Abgesehen davon, so der Staatssekretär, „findet es die Bundesregierung super, dass das ganze Ding ohne Subventionen auskommt“. Das Geld des Steuerzahlers könne man schließlich nur einmal ausgeben. Klemens Rethmann erklärte für das Lüner Familienunternehmen, das es sich nicht nur mit dem Recyceln von hochwertigem Elektroschrott, sondern auch mit der Erzeugung von erneuerbaren Energien, zum Beispiel durch eigene Biogas-Anlagen, auskenne.

Stadt profitiert von Steuerzahlungen

Gemäß der Kooperationsvereinbarung mit den Projektpartnern betreibt Remondis nicht nur den Batteriespeicher, am Ende ihrer Nutzungsdauer von etwa zehn Jahren recycelt das Unternehmen auch die Batterien. Davon profitiere auch die Stadt durch entsprechende Steuerzahlungen, wie Klemens Rethmann sagte. Das dürfte Lünens Kämmerer Uwe Quitter, der Dienstag auch vor Ort war, mit Freude gehört haben.
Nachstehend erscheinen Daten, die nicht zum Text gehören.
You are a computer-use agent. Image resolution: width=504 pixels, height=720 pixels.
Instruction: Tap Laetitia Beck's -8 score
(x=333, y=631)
„Wir können uns in Lünen gar nicht glücklich genug schätzen, so ein innovatives Unternehmen wie Remondis zu haben“, erklärte Bürgermeister Jürgen Kleine-Frauns am Rande der Veranstaltung gegenüber unserer Redaktion. Mit dem Batteriespeicher leiste Lünen nicht nur einen Beitrag zu der politisch mehrheitlich gewollten Energiewende, erklärte Kleine-Frauns, „damit kann Lünen auch überregional punkten“.